--- WHAT IS BEING ASKED ---
Could you copy exactly the lines from the one containing "Image resolution: width=544" through the last line of the records below, leaving out any pictures?

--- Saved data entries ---
☆ ☆ ☆ ☆ ☆ ☆ ☆
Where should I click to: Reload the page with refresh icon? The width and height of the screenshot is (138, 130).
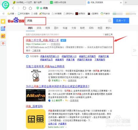pos(24,8)
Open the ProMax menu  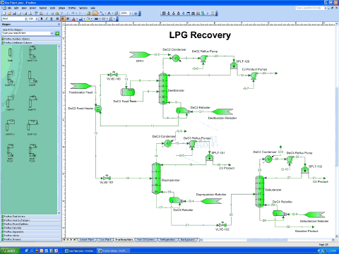point(72,8)
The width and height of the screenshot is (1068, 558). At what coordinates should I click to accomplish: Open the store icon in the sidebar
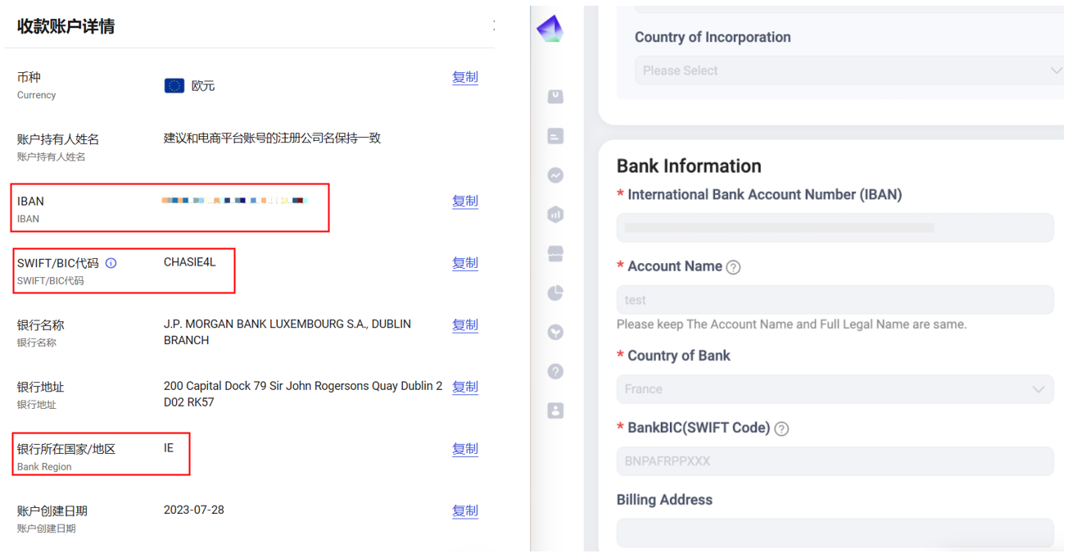pyautogui.click(x=555, y=254)

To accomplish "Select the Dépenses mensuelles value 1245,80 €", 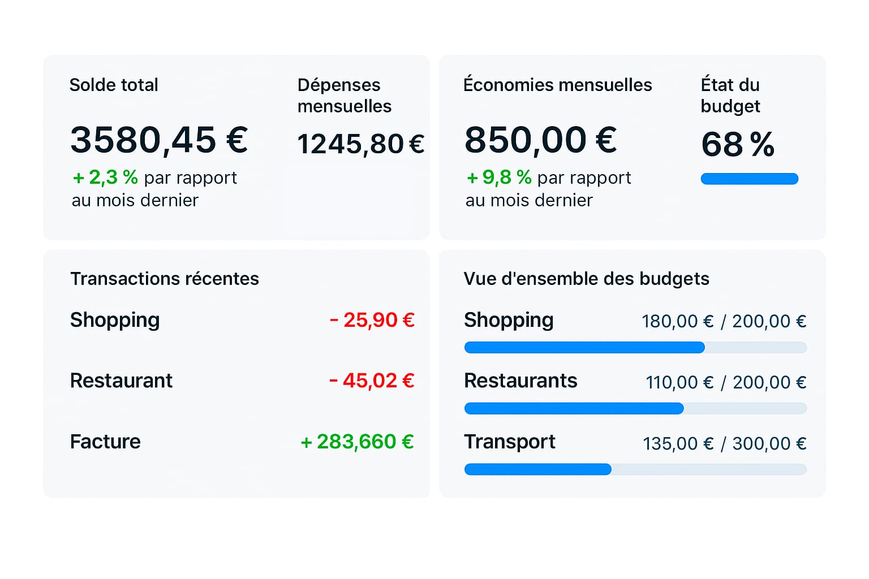I will point(360,144).
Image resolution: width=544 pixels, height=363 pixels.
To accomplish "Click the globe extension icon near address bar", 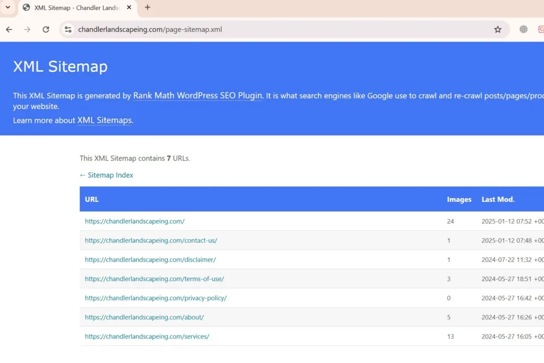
☆ ☆ ☆ ☆ ☆ ☆ ☆
--- RESULT OF THE EXERCISE ---
Image resolution: width=544 pixels, height=363 pixels.
To accomplish "Click the globe extension icon near address bar", 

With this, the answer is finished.